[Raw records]
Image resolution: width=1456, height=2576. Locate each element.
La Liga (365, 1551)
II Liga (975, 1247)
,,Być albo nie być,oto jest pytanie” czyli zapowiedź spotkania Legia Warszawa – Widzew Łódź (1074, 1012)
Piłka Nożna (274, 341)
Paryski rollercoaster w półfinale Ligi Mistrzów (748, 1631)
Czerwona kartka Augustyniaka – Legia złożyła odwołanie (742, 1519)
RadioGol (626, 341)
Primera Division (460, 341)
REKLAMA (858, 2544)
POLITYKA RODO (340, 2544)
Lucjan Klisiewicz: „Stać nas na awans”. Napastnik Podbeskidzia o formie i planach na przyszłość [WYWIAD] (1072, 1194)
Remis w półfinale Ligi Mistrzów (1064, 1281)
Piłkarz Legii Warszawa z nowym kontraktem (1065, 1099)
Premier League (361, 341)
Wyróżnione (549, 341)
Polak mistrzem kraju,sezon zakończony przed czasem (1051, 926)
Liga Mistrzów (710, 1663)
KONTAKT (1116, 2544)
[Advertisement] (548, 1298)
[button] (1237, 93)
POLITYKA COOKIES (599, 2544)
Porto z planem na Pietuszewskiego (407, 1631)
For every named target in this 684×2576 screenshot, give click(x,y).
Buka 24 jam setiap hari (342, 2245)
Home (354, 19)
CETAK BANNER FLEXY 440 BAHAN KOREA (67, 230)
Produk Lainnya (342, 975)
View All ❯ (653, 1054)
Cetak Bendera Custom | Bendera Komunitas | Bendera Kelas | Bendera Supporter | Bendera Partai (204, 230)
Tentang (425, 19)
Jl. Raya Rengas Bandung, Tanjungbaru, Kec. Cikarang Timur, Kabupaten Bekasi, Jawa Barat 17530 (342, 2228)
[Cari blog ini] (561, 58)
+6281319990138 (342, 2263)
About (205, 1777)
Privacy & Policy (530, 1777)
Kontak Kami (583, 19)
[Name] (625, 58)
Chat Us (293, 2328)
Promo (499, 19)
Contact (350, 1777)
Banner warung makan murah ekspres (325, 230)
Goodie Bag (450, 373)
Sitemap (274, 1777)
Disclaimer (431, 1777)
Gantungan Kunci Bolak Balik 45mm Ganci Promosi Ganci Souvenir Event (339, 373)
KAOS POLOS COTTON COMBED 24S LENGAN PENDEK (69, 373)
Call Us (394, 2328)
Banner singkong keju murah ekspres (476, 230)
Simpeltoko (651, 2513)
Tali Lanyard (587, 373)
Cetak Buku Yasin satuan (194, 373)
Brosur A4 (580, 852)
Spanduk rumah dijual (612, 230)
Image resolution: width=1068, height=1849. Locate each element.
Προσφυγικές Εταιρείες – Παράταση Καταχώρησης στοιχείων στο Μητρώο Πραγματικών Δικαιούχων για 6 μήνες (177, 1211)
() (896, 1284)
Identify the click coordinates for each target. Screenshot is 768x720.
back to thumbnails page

WHAT TO DO
Pick out every line above that contains the string "width".

EXERCISE ANSWER
Image resolution: width=1456, height=2576. Locate each element.
Image resolution: width=1068, height=1849. Locate each element.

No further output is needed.